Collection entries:
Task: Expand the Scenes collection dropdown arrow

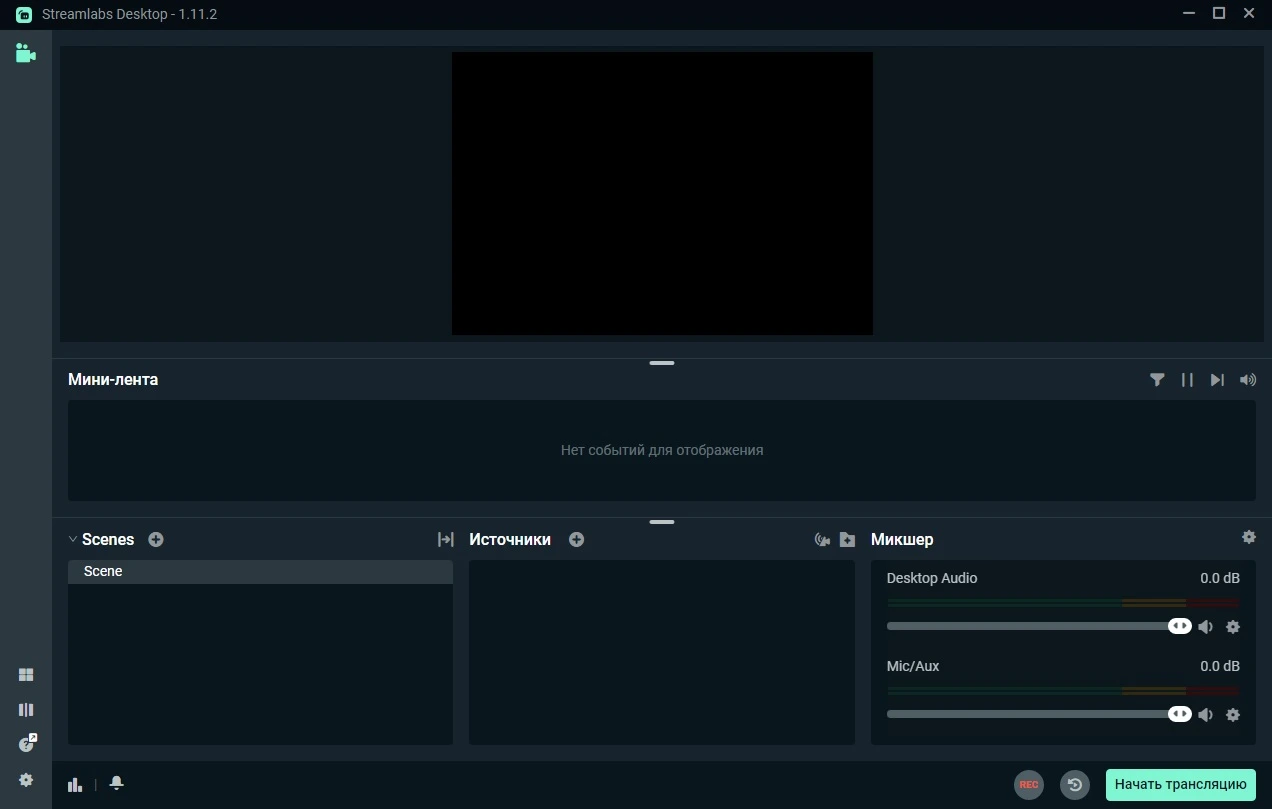Action: [x=73, y=539]
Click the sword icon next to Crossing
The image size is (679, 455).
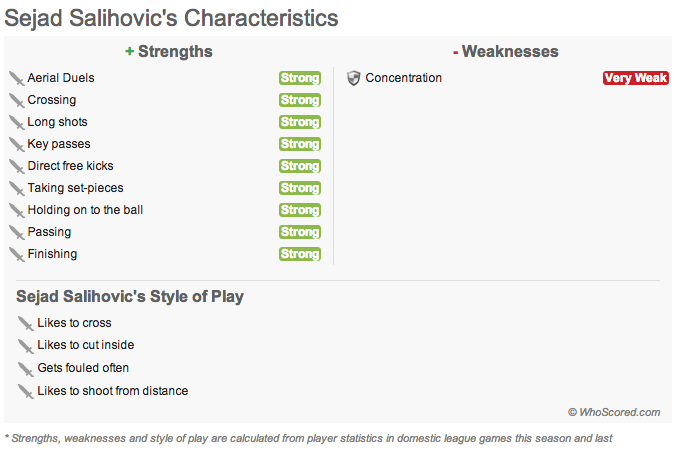(x=16, y=100)
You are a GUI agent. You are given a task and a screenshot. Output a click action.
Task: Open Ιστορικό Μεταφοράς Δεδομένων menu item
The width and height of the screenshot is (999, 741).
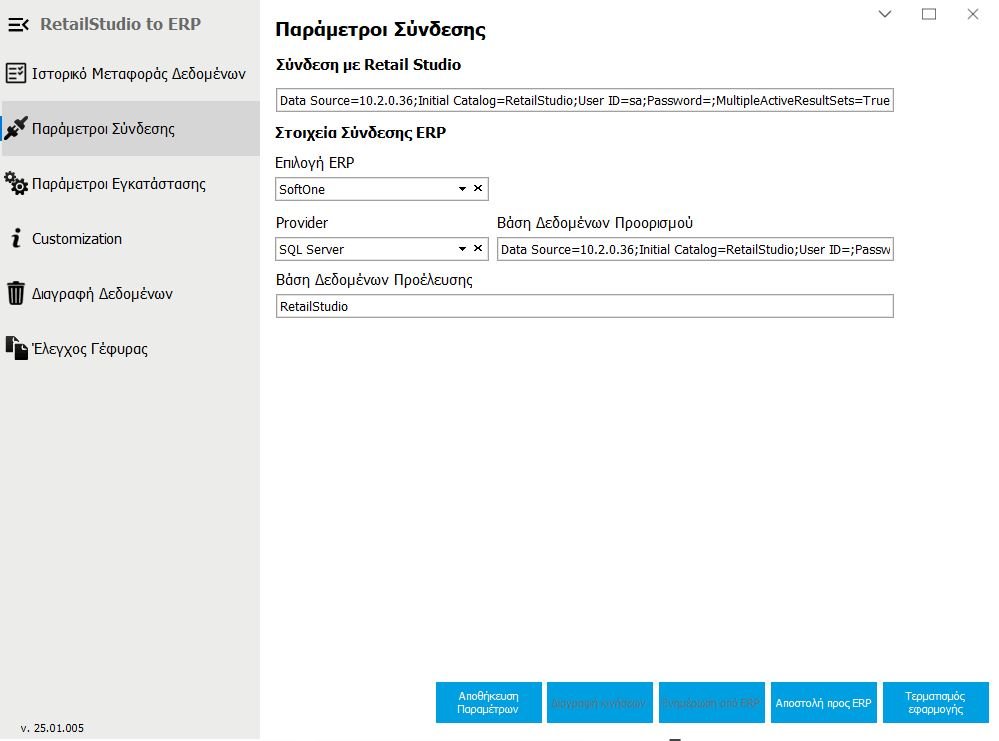coord(138,73)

*Goal*.
Write out the lines above verbatim, omitting the pictures.

*Response to the exercise*.
Task: Expand the Scenes collection dropdown arrow

Action: [x=73, y=539]
Click the sword icon next to Crossing
The image size is (679, 455).
(x=16, y=100)
You are a GUI agent. You are given a task and a screenshot. Output a click action.
Task: Open Ιστορικό Μεταφοράς Δεδομένων menu item
The width and height of the screenshot is (999, 741).
coord(138,73)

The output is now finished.